XOR evaluation, as you understand, cannot be short-circuited. So A is out of question. But what about B? If you don't care about B, then with normalized (i.e. bool) values operator != does the job of XOR in terms of the result. And the operands can be easily normalized with unary !, if necessary.

If you care about the extra sequence point though, neither != nor bitwise ^ is the proper way to implement XOR. One possible way to do XOR(a, b) correctly might look as follows

a ? !b : b

This is actually as close as you can get to making a homemade XOR "similar" to || and &&. This will only work, of course, if you implement your XOR as a macro. A function won't do, since the sequencing will not apply to function's arguments.

Someone might say though, that the only reason of having a sequence point at each && and || is to support the short-circuited evaluation, and thus XOR does not need one. This makes sense, actually. Yet, it is worth considering having a XOR with a sequence point in the middle.

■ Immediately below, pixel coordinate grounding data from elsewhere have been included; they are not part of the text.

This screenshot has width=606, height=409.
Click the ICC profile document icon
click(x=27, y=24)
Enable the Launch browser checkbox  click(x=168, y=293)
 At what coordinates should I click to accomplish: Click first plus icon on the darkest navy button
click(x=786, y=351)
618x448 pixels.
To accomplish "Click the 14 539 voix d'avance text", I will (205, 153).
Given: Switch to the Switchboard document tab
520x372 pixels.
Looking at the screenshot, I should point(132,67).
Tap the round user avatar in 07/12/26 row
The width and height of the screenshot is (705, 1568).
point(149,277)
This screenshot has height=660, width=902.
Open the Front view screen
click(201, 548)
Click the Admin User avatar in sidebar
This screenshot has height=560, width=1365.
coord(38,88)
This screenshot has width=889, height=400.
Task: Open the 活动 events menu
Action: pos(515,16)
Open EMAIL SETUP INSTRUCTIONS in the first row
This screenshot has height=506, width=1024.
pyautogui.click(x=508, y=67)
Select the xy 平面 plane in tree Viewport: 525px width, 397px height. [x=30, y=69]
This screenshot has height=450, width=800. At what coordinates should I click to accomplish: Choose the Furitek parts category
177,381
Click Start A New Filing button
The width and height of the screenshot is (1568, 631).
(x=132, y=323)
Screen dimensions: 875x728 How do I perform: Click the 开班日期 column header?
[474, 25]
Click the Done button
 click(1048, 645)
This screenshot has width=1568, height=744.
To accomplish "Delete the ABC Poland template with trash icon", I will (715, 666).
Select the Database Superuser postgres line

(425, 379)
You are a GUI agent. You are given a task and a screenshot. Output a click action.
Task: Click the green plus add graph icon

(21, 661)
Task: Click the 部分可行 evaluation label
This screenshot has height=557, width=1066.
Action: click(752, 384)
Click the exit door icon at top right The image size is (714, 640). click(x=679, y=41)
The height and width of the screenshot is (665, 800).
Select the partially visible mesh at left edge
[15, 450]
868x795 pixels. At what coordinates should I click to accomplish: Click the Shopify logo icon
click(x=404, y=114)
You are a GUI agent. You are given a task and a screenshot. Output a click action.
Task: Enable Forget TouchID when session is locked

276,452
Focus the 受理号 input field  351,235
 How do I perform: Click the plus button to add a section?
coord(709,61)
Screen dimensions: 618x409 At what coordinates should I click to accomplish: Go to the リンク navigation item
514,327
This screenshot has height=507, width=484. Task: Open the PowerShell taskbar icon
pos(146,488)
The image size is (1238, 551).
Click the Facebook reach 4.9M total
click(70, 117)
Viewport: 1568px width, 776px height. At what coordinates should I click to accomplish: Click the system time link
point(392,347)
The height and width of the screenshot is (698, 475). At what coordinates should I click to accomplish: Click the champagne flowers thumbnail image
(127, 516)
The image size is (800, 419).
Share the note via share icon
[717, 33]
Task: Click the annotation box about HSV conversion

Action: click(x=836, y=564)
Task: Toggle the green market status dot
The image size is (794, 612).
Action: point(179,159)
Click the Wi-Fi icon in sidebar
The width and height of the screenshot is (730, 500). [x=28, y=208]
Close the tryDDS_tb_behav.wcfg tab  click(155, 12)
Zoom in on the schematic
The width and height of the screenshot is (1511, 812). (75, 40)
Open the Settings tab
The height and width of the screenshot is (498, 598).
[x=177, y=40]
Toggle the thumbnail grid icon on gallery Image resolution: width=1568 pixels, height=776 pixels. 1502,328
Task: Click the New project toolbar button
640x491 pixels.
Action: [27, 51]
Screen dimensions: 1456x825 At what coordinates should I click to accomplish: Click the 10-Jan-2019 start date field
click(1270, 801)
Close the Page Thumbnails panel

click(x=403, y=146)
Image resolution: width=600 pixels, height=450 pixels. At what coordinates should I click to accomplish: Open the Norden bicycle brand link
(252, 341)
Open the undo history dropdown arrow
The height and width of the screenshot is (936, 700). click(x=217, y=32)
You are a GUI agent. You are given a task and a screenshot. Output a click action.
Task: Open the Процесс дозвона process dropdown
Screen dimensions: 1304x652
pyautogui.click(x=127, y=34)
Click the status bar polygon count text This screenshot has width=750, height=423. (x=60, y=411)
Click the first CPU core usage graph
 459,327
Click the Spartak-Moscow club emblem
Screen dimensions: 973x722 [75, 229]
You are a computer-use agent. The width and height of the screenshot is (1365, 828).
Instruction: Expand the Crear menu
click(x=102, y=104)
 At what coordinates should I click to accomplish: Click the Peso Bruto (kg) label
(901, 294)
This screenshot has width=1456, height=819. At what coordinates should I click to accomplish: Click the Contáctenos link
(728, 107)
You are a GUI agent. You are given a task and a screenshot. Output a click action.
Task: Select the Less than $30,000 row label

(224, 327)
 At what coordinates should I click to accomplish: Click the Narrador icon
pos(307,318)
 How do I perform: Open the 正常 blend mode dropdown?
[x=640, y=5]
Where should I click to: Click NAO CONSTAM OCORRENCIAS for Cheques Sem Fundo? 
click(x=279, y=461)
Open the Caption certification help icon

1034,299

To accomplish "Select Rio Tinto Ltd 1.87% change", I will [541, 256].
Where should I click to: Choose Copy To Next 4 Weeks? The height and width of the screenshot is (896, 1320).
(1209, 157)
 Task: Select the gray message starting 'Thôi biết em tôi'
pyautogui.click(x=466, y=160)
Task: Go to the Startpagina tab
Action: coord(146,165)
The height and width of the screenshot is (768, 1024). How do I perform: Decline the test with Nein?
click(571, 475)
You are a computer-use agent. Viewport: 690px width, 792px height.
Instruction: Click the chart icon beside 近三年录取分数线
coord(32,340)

For example, the following expression

++x > 1 && x < 5

has defined behavior and specificed result in C/C++ (with regard to sequencing at least). So, one might reasonably expect the same from user-defined logical XOR, as in

XOR(++x > 1, x < 5)

while a !=-based XOR doesn't have this property.

AndreyT
A: 

I use "xor" (it seems its a keyword, in codeblocks at least it gets bold) just as you can use "and" instead of && and "or" instead of ||.

if(first xor second)...

Edit. Yes it is bitwise sorry.

csiz
I'm guessing that those are hidden #defines from somewhere. I'm pretty sure "and" and "xor" aren't keywords in ansi C... ( at least not C79)
Brian Postow
`xor` is identical to `^` ...
Johannes Schaub - litb
@Brian Postow: I don't know what C79 is, but in C++98 `and` and `xor` are standard library macros. Thay are not from "somewhere", they are from <iso646.h>. These macros are also in C99 (not sure about C89/90).
AndreyT
@Brian Postow: ... `xor` stands for *bitwise* xor though, while `and` is *logical* and.
AndreyT
Brian Postow
and Andrey, you are correct. xor does not do logical xor, as 1 xor 2 => 3 which is true, and you want it to be false...
Brian Postow
@Andrey - I've never seen anything about these macros in C99. They're easy to implement, and I bet many implementations will provide them, but please cite where the standard mandates them.
Chris Lutz
They are certainly in C99 using that header. In C++, they are integrated into the language as "alternative tokens", and you can do `struct A { compl A() { } };` to define a destructor, for example.
Johannes Schaub - litb
i believe it's not part of C89, but it's part of the normative addendum that was released as C94: http://www.lysator.liu.se/c/na1.html .
Johannes Schaub - litb
+6  A: 

For a true logical XOR operation, this will work:

if(!A != !B) {
    // code here
}
LiraNuna
Excellent point. You need the ! to normalize to booleans!
Brian Postow
This is too cool. :)
Daniel Trebbien
A: 

If your not using C++, you can define xor like this:

#define xor != 0 ^ !!

The you can use it like this:

if (a xor b)

AFAICT there isn't any problem with it.